Baisses phénoménales
de rentrées fiscales
Mission
impossible ? Les pays émergents du G20 ont moins de crainte
à avoir, car le FMI prédit qu'ils reviendront sans grande
difficulté au niveau de dette souhaitable (40 %) et
redresseront la barre à partir de 2011. Ils peuvent
toutefois s'attendre à pâtir de taux d'intérêt élevés
et des soubresauts budgétaires des pays riches.
Le
FMI contredit tous ceux qui ont accusé les plans de relance
de l'économie d'être responsables de cette forte poussée
de l'endettement public. Selon son rapport, ce sont les
baisses phénoménales des rentrées fiscales dues à
l'approfondissement de la crise à partir de 2011 qui ont
creusé les trous budgétaires.
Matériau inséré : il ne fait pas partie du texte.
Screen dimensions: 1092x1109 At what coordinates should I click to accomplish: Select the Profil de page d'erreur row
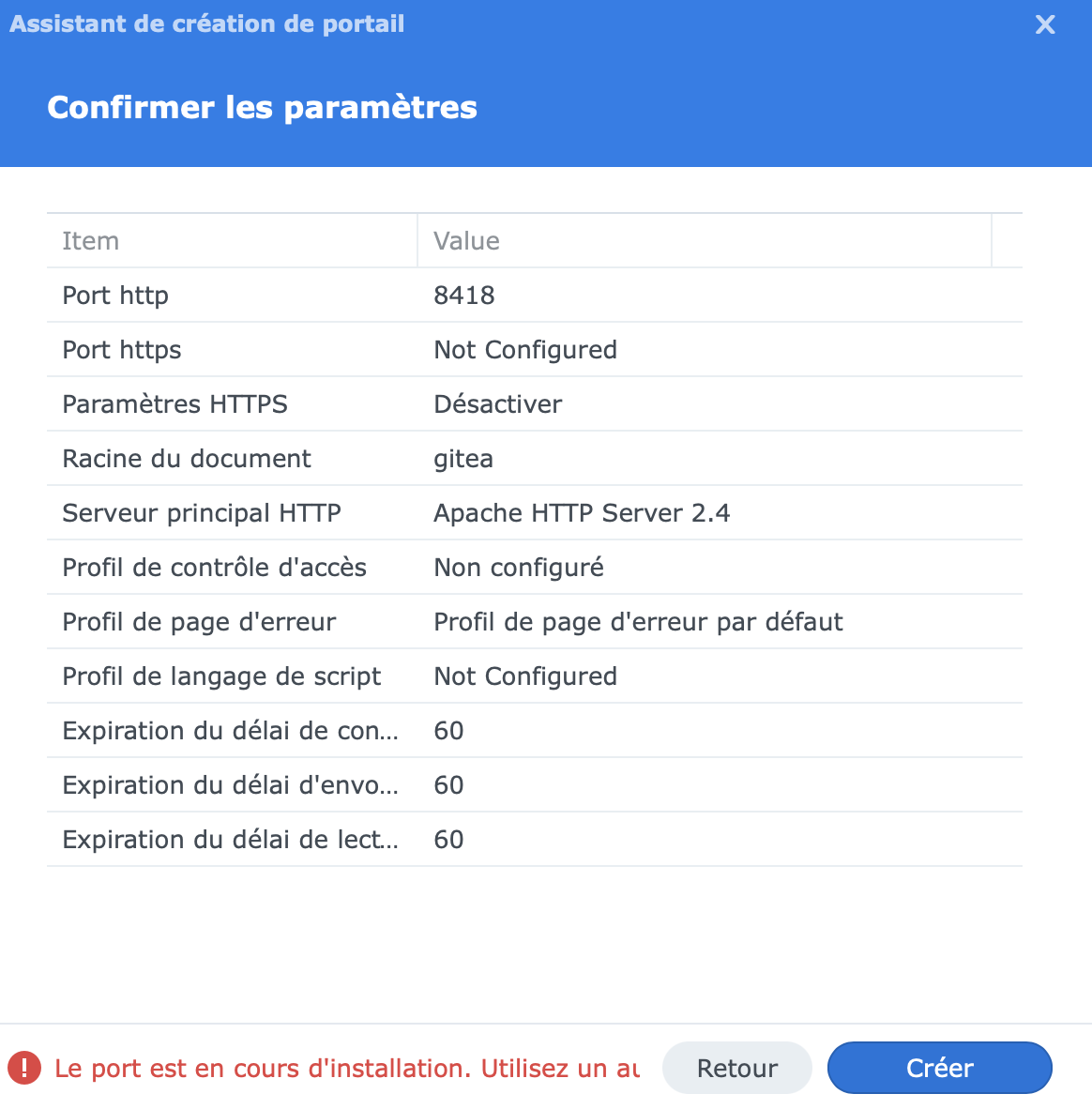(533, 622)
Autrement dit, c'est le
moins de recettes et non le surcroît de dépenses des pays
du G20 qui a créé la montagne de dette publique qui fait
trembler les marchés.
On
comprend pourquoi Dominique Strauss–Kahn, le directeur général
du FMI, presse désormais le G20 d'agir, mais en termes
diplomatiques. "Il est maintenant urgent de commencer
à mettre en place les mesures pour s'assurer que la hausse
des déficits et des dettes résultant de la crise ne déboucheront
pas sur des problèmes de viabilité budgétaire."
Le
changement de ton est net par rapport au mois dernier, où
le FMI demandait aux pays du G20 de ne pas arrêter trop tôt
leurs plans de soutien économique. La Grèce aidant,
l'assainissement est devenu prioritaire.